William Henry Peter Barber (10 September 1857 – 15 January 1943) was a New Zealand Member of Parliament for Newtown in Wellington.

Early life and family
Born in Wellington in 1857, Barber was educated at St Peter's School.  He began work in his father's dyeing firm of Barber and Company, and eventually became its head. He married Emily Clarke, of Somerset, England, in 1879, and had three sons and two daughters.

Member of Parliament

William Barber represented the Wellington electorate of Newtown for the whole of its existence, from 1902 to 1908. In 1908 he was defeated for the reconstituted electorate of Wellington South.

New Liberal Party
Barber was associated with the New Liberal Party. His favourite idea was one shared by the other New Liberals-that the institutions of local government should be strengthened and given more scope and power. He heartily supported Harry Ell's 1904 Municipal Corporations Bill, which provided for borough councils to hold referendums.

Barber also advocated state fire insurance, state coal mines, and the old radical favourite, reduction of taxes on the necessities of life. However, he did not favour the elective executive.

Other activities
He served as a director of the Wellington Woollen Company (chairman at the time of his death), and chairman of directors of the Wellington Opera House Company.

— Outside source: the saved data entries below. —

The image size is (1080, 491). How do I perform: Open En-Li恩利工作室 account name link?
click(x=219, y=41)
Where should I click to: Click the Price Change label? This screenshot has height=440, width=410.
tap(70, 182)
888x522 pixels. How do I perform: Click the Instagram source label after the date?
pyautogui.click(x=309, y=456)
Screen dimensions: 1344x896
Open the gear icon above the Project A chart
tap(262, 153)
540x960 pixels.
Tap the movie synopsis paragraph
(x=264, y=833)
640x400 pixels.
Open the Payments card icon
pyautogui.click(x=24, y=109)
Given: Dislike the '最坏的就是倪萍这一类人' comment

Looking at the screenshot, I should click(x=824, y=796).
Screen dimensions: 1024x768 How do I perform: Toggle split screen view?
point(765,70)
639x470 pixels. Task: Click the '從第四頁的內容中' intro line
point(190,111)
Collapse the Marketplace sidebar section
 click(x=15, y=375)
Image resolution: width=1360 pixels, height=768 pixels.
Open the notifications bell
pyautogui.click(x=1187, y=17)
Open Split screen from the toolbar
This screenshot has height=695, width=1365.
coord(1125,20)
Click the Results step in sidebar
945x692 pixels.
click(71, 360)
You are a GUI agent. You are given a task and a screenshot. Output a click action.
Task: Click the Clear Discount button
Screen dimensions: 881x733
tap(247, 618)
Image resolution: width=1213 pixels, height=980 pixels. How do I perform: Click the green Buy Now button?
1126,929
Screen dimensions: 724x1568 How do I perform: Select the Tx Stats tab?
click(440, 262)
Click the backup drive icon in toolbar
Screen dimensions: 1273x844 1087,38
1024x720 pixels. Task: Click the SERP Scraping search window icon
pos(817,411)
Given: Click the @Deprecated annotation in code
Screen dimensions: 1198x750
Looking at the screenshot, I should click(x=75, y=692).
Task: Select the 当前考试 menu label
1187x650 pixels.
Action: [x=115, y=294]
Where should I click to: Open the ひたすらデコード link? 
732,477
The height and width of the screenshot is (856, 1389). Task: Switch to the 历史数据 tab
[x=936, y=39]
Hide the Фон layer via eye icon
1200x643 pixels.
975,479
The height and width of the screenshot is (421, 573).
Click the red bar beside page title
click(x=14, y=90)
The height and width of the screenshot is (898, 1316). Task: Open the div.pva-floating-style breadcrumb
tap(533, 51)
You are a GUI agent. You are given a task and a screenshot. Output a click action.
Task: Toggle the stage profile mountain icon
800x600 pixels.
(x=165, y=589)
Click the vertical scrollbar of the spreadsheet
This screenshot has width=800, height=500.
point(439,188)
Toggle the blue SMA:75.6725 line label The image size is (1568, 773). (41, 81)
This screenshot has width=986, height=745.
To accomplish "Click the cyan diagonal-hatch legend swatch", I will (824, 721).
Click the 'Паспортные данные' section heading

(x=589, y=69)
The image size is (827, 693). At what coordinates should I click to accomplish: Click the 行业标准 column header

He was elected to the Wellington City Council in 1891 and served as a councilor for 26 years. He contested the 1905 Wellington City mayoral election and came second, beaten by Thomas William Hislop. He was a member of the Hutt Valley Electric Power Board (retired 1933); director of Wellington Deposit and Mortgage Company; chairman of the Wellington College Board of Governors (1924–31) and a member of the Kauri Timber Royal Commission.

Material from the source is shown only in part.